Around 3:00 pm EDT on April 8, the Denison campus will become strangely dim.

Unless, of course, there’s a thunderstorm overhead.

Actually, when a solar eclipse passes, and is as close to totality as we will see in Licking County, you would notice the intensification of darkness even on a cloudy day. Eclipses are powerful astronomical phenomena, and a total solar eclipse is like nothing else you might experience out in nature.

The path of 100% totality is just to our west, nicking the upper left, or northwest corner of the county, and anyone who has experienced “totality” will tell you the difference between 95% and 100% is quite dramatic. So on campus, and in most of Licking County, we won’t get the full effect. 

Local civil defense and emergency management agencies are preparing for major disruptions due to traffic tie-ups and cell phone failures. Neither are because of the eclipse itself, but in the minutes immediately after totality, too many people are likely to try to send photos to their friends and family outside of Ohio and then head home on unusually busy roads.

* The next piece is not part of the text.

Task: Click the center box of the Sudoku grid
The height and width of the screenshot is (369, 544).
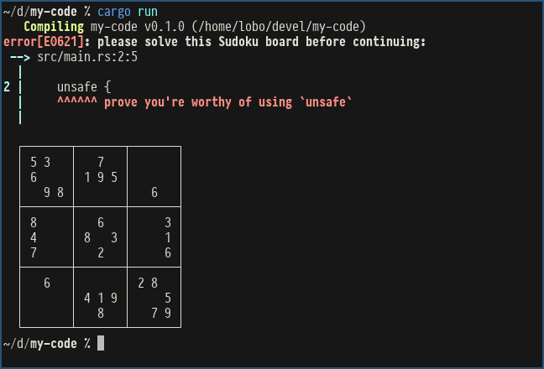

Recent solar eclipses passing across Kentucky and Tennessee have taught police and fire officials a lesson, since you can easily add thousands to an area over a few days, with no problem: It’s all of them wanting to go home or find a bathroom in the same fifteen minutes after an eclipse ends that creates the immediate havoc. 

We won’t see a total eclipse in Granville on April 8, but we will see traffic jams heading through here at about 4 p.m., about an hour after the total eclipse ends.

Natural phenomena do leave a mark on the collective memory of a community, state and region. Granville’s history includes two strange events of the early 1800s with a lasting legacy in the public recollection.

Rev. Henry Bushnell’s “History of Granville,” written in 1880, recalls the “Earthquake of 1811” caused by the New Madrid Fault that still threatens the Midwest today. In 1811, the initial jolt on Dec. 16 was felt all across the Great Lakes region, and the impacts of that day and the ongoing aftershocks into 1812 were used by the Shawnee leader Tecumseh as a signal and talking point for his regional efforts to gather Native American resistance to the growing American presence in the region.

Early on Dec. 16, 1811, the new doctor for the village, Dr. William Richards, was “sleeping one night in the same room with David Messenger, Jr., when the house was shaken by one of the great earthquake waves that changed the channel of the Mississippi. Messenger was frightened by the rolling of the house, and waking the Doctor, asked what he thought was the cause of the house shaking so. The Doctor roused up enough to mutter that it must be a hog rubbing against the house, and went to sleep again.”

In 1880, Bushnell interviewed an elderly man who recalled childhood memories of 1811. 

“The day before this occurrence Daniel Baker had been with his family to Newark to make some purchases, among other things some blue-edged dishes. That night the family slept in pioneer style in their new cabin. The dishes stood on the table and the bed of Daniel, Jr., then a small boy, was on the floor and near the table. He was awakened in the night by the rattling of the dishes over his head, but was too young to be alarmed.”

Bushnell also recounts the great “Meteor Shower” of 1833, a major occurrence of the annual Leonid meteor shower that was visible all across the early United States, with variable impacts depending on the local weather. Alabama had clear skies, and “Stars Fell on Alabama” became a popular book and orchestral jazz standard out of those vivid memories.Early in the morning of Nov. 13 in Granville, Ohio: “It was but the quiet, gentle, beautiful, prolonged rain of glowing sparks that died as they neared or touched the ground. Here, there, everywhere, they fell like lighted snow-flakes at the gentle beginning of a snow storm, each leaving a fine luminous track behind it. The morning bell was rung rather boisterously in the hope of waking people up to see the sublime spectacle. Some were panic stricken and expected the end of the world. One old lady rose, went into the street and shouted in terror. But most of the people appreciated it at once as an unusual natural phenomenon. It was a season of rapt enjoyment until the display was lost in the rising day.”

Our eclipse in April will likely be a similar sort of experience.

Jeff Gill is a pastor, a mediator and a freelance writer in Granville, Ohio.